Suffrage a la Lady Gaga

Feminist Law Professors just posted an awesome video made by the folks at Soomo Publishing. It's an ode to woman suffrage, Lady Gaga-style! Enjoy:



By the way, regarding the fact that all the performers in the video are white: the prevailing response (on FLP and in the Youtube comments section which, as we all know, is a bastion of truth and righteousness) is that woman suffrage was a largely white, middle-class movement and, hence, the video is historically accurate. But...I think that's a little bit of a cop out.

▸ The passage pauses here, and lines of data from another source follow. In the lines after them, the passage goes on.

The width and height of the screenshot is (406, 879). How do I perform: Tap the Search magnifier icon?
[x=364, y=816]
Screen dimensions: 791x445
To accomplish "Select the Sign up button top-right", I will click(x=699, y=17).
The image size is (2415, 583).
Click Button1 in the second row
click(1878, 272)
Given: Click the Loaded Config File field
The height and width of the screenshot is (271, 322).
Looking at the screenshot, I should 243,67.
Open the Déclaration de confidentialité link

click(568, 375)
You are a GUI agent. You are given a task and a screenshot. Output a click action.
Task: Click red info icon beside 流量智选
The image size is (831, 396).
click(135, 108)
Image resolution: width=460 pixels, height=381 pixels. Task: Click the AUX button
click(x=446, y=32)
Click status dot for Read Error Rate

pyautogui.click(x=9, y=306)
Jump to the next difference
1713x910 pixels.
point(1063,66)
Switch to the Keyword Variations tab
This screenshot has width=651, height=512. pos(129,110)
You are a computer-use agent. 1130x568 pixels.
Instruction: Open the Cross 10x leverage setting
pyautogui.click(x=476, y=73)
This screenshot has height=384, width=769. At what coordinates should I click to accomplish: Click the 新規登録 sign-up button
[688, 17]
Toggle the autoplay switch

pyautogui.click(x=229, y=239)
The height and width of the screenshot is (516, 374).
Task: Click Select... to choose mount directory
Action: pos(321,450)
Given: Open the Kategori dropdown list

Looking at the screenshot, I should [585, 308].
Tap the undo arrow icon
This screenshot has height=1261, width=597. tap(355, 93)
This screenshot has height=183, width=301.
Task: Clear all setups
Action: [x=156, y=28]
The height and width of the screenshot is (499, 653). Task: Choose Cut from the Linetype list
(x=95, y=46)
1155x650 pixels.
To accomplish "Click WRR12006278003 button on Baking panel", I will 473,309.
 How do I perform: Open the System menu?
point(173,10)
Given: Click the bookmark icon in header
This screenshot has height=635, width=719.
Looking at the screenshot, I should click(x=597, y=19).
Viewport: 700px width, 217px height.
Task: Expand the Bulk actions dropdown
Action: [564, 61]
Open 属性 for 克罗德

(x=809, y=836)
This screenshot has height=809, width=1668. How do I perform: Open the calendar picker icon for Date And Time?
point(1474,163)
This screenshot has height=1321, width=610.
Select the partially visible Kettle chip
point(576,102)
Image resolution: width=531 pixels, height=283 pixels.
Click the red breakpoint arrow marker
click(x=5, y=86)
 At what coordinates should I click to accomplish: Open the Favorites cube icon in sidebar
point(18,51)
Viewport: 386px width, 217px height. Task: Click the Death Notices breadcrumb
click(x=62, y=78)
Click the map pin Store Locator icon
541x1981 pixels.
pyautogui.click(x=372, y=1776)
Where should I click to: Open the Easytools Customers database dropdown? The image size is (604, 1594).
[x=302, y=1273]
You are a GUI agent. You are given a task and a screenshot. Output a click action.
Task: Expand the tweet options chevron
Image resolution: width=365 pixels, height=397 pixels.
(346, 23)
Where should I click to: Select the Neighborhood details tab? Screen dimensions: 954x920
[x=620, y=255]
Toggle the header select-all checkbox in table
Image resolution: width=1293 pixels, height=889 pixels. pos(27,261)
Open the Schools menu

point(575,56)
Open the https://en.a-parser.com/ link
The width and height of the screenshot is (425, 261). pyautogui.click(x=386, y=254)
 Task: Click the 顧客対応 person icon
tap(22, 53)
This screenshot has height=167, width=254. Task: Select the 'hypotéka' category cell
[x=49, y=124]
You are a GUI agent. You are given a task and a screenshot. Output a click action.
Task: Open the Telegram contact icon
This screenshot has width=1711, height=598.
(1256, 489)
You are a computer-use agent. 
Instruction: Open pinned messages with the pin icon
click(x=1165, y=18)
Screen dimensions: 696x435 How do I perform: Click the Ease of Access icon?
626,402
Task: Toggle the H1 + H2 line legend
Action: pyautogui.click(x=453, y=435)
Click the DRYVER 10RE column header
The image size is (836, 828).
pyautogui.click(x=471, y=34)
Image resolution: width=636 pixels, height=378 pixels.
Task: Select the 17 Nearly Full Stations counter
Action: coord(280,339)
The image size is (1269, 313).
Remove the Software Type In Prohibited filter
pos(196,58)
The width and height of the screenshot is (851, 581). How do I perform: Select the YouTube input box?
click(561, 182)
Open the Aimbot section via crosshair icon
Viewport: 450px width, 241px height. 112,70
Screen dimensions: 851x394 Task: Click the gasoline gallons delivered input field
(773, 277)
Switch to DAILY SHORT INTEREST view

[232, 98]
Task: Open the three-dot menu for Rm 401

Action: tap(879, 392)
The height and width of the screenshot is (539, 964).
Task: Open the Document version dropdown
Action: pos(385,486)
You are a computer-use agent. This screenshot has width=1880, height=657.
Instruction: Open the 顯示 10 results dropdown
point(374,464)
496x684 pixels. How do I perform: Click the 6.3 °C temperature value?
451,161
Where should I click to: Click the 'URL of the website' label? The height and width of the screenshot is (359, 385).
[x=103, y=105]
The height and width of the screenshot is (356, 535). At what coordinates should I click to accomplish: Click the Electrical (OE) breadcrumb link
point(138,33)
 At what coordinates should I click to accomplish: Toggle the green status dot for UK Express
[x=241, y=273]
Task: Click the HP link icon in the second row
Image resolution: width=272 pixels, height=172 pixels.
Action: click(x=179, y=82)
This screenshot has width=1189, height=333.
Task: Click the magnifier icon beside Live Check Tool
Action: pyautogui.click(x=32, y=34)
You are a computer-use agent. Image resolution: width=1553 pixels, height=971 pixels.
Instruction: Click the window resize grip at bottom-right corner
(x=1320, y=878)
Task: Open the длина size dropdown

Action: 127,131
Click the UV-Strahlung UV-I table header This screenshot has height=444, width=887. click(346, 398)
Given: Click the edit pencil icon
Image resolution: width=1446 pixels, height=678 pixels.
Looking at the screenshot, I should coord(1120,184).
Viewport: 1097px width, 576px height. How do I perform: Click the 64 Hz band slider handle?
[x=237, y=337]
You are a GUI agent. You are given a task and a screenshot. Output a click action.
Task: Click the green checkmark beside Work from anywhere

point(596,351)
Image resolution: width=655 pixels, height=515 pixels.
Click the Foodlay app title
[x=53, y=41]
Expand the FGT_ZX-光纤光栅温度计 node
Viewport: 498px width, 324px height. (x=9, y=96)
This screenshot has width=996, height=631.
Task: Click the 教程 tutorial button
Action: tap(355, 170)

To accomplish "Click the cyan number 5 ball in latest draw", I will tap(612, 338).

Yes, the suffrage movement was incredibly problematic in terms of race. Some suffragists believed, for example, that the 15th amendment--which gave black men and male naturalized citizens the right to vote--was an insult to women because it allowed men of lower standing (read: non-white, working class, less educated, etc.) to have power over white, educated, upper-middle class women, thereby degrading and corrupting the political system which (white, upper-middle class) women would be better able to keep pure. And suffrage organizations like the NAWSA (National American Woman Suffrage Association) barred black women from membership.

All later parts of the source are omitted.